Both implementations ship a structured diagnostics system — Rust behind a diagnostics Cargo feature, TypeScript via enableDiagnostics() / disableDiagnostics(). Zero overhead when off.

When enabled, parsers accumulate at the furthest offset:

Expected sets — leaf parsers pre-compute labels at construction time ("hello", /[0-9]+/, one of ['a'-'z']). Alternation chains merge them into expected X, Y, or Z (Oxford comma).
Suggestions — wrap() detects unclosed delimiters and emits help: unclosed '(' — insert matching ')'; EOF checks flag trailing content.
Secondary spans — point back to related source locations (unclosed '{' opened here) for multi-site error context.

Rich rendering: ANSI color output with TTY detection and NO_COLOR respect, center-truncation of long lines around the error column, ±4 lines of context with gutter line numbers. Shared test vectors in grammar/tests/debug/ ensure isomorphic output between TypeScript and Rust.

Error Recovery

The recover(sync, sentinel) combinator enables multi-error parsing — the standard technique used by production compilers (rustc, GCC, clang) to parse past failures and keep going.

const decl = declaration.trim().recover(declSync, "RECOVERED");
const block = decl.many(0).wrap("{", "}");

On failure, recover() snapshots the current diagnostic state into a Diagnostic object (expected sets, suggestions, secondary spans, source location), pushes it to a collection, then invokes the sync parser to skip forward to a known recovery point (;, }, etc.) and returns the sentinel. many() loops keep going — each failed element produces a diagnostic but doesn't halt the overall parse.

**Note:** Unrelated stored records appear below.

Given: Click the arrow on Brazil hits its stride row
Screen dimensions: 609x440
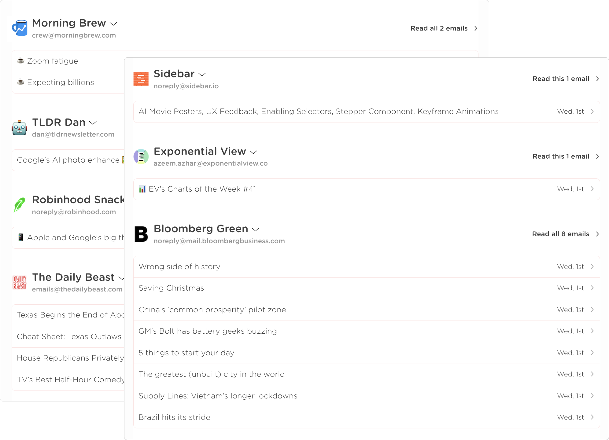Looking at the screenshot, I should click(592, 417).
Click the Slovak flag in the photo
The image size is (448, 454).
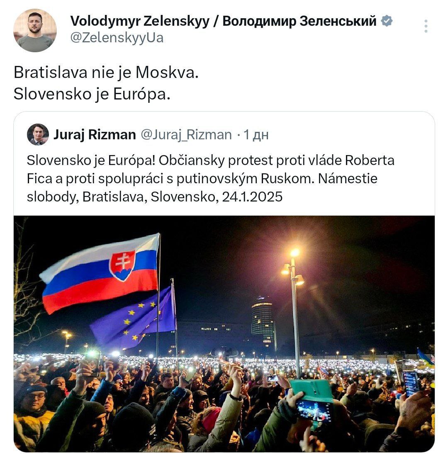tap(100, 274)
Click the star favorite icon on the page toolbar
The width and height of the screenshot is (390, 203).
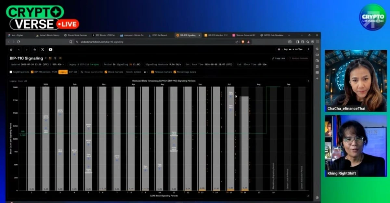[x=35, y=49]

clearCollectedDiagnostics();
stylesheet.parse(cssWithErrors);
const diagnostics = getCollectedDiagnostics();
console.error(formatAllDiagnostics(diagnostics, css));

Both TypeScript and Rust expose the same API: collectDiagnostic() / push_diagnostic(), getCollectedDiagnostics() / get_collected_diagnostics(), formatDiagnostic() / format_diagnostic(). Rust uses thread-local storage; TypeScript uses module-level globals. See grammar/tests/css/complex-errors.css for a multi-error test vector.

BBNF and the Great Parser Generator

Better Backus-Naur Form: a readable, practical grammar notation. An extension of EBNF with skip/next operators, regex terminals, mapping functions, and an @import system.

The BBNF grammar for BBNF itself lives at bbnf.bbnf.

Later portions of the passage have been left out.